═════ 所给文本

UTF-8全攻略

参考文献:UTF-8 and Unicode FAQ

Unicode和UTF-8的对应关系
U-00000000 - U-0000007F: 0xxxxxxx
U-00000080 - U-000007FF: 110xxxxx 10xxxxxx
U-00000800 - U-0000FFFF: 1110xxxx 10xxxxxx 10xxxxxx
U-00010000 - U-001FFFFF: 11110xxx 10xxxxxx 10xxxxxx 10xxxxxx
U-00200000 - U-03FFFFFF: 111110xx 10xxxxxx 10xxxxxx 10xxxxxx 10xxxxxx
U-04000000 - U-7FFFFFFF: 1111110x 10xxxxxx 10xxxxxx 10xxxxxx 10xxxxxx 10xxxxxx

1、本地字符集编码的字符串转UTF-8字节串(字节数组),字符串转字节串是有原因的,因为UTF-8编码是多字节的,最多有6个,ASP中的String是BSTR类型的,即双字节,不能将一个超过2个字节的UTF-8字符装入到一个BSTR字符中,所以手工转换,就只能用字节串,当然最好转成字节数组,即Byte(),第2节就讲解本地字符编码的字符串转UTF-8字节数组

'将数字lValue左移iBit位
Public Function LShift(ByVal lValue, ByVal iBit)

══════════

[待办任务]
a) 请改写所给文本中从"1、本地字符集编码的字符串转"一直到"lValue, ByVal iBit)"的全部内容，并把其中的"字节串"一律换成"字节序列"。
b) 请接着所给文本的最后一句往下续写。
其后的清单是另一份独立材料，与所给文本无关。

═════ 所示材料

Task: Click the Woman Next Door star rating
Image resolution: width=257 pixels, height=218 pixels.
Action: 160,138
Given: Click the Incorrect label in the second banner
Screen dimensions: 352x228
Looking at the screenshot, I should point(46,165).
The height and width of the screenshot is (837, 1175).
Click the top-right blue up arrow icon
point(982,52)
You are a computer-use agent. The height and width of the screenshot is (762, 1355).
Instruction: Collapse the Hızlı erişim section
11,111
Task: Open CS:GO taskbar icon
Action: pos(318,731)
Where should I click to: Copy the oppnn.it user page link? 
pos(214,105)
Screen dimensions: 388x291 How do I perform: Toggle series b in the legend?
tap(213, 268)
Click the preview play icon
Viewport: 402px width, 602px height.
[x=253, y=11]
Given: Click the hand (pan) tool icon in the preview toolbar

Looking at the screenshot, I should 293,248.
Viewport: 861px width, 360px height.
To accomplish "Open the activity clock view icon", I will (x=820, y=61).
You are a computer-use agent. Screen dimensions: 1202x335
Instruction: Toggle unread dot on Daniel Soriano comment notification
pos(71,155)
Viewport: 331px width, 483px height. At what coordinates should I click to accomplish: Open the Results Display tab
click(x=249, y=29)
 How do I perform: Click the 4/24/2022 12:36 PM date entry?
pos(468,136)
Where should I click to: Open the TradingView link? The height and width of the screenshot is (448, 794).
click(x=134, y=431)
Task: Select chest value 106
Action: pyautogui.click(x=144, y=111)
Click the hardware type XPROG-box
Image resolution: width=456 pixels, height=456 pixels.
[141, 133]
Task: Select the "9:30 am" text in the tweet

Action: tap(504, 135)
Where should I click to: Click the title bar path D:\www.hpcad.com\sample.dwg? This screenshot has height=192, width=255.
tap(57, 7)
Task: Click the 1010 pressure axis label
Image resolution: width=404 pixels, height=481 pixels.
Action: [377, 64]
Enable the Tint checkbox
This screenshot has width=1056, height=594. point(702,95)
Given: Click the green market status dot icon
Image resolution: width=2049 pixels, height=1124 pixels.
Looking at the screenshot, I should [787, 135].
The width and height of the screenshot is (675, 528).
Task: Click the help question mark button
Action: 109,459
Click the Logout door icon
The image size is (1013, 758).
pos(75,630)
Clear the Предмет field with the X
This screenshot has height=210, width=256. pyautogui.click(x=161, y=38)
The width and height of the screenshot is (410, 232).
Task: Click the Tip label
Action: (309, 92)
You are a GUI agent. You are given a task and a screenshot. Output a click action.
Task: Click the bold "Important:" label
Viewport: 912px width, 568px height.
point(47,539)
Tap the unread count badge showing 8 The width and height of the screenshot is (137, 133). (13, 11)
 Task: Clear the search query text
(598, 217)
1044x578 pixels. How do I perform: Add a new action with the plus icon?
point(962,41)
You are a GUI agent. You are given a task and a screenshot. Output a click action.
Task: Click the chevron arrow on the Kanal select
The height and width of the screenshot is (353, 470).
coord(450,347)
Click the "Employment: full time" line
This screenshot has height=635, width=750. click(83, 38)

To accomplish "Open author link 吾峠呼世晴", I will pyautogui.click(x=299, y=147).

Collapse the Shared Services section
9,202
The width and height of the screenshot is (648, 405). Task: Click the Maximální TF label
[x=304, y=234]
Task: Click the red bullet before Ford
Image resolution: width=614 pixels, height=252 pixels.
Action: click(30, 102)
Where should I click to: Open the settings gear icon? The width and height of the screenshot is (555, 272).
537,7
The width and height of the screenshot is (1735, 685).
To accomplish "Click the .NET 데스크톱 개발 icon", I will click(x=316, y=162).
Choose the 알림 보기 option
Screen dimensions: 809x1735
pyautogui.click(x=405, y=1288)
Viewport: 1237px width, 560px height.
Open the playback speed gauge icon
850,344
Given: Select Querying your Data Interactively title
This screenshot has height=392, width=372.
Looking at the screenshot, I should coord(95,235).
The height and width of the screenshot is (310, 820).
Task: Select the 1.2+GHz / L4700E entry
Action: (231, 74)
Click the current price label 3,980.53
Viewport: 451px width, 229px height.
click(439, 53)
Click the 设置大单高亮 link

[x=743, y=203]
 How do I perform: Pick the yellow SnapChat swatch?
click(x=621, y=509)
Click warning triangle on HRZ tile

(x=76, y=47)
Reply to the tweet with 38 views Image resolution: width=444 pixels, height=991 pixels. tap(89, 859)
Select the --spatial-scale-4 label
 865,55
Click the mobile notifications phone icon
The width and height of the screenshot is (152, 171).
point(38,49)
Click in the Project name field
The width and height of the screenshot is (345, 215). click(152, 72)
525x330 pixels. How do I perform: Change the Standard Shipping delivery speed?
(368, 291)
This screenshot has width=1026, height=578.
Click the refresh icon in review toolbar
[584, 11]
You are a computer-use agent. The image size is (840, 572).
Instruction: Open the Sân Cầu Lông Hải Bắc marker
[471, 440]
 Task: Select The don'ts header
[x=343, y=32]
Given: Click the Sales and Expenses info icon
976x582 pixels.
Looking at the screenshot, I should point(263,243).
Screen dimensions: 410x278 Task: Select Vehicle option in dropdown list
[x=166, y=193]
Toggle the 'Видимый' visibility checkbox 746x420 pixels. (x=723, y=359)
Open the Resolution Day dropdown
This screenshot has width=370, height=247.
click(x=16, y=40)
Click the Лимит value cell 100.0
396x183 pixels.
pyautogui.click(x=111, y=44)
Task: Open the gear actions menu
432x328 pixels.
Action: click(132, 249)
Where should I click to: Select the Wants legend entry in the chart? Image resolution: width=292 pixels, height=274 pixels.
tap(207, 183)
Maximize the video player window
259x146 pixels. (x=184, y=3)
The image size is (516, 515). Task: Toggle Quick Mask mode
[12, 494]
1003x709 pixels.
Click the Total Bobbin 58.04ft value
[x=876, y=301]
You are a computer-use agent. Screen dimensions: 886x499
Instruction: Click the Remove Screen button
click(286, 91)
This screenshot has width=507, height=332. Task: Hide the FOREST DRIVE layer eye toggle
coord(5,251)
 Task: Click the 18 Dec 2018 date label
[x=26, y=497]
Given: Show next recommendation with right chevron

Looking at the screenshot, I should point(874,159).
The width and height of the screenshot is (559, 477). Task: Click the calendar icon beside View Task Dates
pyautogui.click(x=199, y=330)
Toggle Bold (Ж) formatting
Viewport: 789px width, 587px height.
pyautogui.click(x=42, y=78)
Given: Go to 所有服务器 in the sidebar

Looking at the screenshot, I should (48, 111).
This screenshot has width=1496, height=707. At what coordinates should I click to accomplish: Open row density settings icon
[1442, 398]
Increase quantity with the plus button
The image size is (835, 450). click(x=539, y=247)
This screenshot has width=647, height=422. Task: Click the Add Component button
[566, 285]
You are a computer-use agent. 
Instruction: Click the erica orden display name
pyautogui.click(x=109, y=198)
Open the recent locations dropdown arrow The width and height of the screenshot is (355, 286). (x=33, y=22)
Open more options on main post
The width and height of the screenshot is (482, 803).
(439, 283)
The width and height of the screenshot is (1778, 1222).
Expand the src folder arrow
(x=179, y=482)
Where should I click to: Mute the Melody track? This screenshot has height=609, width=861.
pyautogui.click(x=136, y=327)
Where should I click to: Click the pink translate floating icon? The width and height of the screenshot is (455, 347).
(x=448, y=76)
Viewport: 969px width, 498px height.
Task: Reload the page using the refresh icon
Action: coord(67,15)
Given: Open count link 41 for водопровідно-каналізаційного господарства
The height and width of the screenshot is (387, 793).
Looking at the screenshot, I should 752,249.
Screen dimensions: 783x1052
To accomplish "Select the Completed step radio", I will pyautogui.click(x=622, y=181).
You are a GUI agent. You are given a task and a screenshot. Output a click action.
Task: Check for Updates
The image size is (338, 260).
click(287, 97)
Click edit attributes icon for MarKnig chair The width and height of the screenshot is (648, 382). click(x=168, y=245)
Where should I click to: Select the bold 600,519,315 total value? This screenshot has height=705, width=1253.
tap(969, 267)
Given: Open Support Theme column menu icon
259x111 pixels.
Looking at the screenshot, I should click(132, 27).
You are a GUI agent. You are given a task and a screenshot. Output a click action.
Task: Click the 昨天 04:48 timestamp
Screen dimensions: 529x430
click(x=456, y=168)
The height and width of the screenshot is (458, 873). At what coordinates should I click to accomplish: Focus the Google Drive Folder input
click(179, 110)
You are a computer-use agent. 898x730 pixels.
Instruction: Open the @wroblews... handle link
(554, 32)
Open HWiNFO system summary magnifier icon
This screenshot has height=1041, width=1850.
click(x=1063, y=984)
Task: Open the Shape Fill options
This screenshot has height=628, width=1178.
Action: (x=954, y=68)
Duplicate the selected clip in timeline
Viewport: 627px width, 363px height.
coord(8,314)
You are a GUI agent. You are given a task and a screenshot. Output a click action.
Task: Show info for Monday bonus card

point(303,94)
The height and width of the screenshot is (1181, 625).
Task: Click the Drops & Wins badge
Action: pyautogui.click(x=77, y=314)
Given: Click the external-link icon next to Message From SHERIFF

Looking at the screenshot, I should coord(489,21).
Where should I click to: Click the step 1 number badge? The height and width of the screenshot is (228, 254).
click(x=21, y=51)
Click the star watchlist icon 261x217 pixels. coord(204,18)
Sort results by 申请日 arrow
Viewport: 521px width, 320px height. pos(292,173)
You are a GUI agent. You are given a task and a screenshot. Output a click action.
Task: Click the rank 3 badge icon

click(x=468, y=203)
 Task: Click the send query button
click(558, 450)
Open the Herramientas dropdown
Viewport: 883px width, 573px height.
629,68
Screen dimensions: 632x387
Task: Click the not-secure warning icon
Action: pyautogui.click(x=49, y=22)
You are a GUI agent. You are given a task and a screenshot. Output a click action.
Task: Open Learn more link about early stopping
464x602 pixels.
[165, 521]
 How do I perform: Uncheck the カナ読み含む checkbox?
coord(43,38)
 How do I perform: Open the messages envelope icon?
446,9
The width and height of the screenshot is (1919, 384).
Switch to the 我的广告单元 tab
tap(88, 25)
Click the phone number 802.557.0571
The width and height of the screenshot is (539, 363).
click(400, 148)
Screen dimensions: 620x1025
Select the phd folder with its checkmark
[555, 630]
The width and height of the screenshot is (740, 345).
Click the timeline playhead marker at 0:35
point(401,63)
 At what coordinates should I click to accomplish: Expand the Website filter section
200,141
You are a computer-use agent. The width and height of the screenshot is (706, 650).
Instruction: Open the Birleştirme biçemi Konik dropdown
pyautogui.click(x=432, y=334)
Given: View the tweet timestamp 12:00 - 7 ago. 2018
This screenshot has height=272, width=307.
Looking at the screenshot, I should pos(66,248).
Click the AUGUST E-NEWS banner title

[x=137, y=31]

══════════

[参考答案]
a)
1、本地字符集编码的字符串转UTF-8字节序列(字节数组),字符串转字节序列是有原因的,因为UTF-8编码是多字节的,最多有6个,ASP中的String是BSTR类型的,即双字节,不能将一个超过2个字节的UTF-8字符装入到一个BSTR字符中,所以手工转换,就只能用字节序列,当然最好转成字节数组,即Byte(),第2节就讲解本地字符编码的字符串转UTF-8字节数组

'将数字lValue左移iBit位
Public Function LShift(ByVal lValue, ByVal iBit)

b)
    LShift = lValue * (2 ^ iBit)
End Function

'将数字lValue右移iBit位
Public Function RShift(ByVal lValue, ByVal iBit)
    RShift = lValue / (2 ^ iBit)
End Function

Public Function ANSIToUTF8(ByVal strData)
    Dim ret
    Dim i, u, b1, b2, b3
    For i = 1 To Len(strData)
        u = AscW(Mid(strData, i, 1)) And &HFFFF& '获取本地字符的Unicode编码
        If u < 128 Then'小于128的UTF-8字节和Ascii字节一样的
            ret = ret & ChrB(u)
        ElseIf u < 2048 Then'小于2048的Unicode能转成两个字节的UTF-8
            '&H80的二进制为: 10000000
            '&H3F的二进制为: 00111111
            '&HC0的二进制为: 11000000
            '&H1F的二进制为: 00011111
            '用位运算把UTF-8字节取出来
            b2 = &H80 Xor (u And &H3F)
            u = RShift(u, 6)
            b1 = &HC0 Xor (u And &H1F)
            ret = ret & ChrB(b1) & ChrB(b2)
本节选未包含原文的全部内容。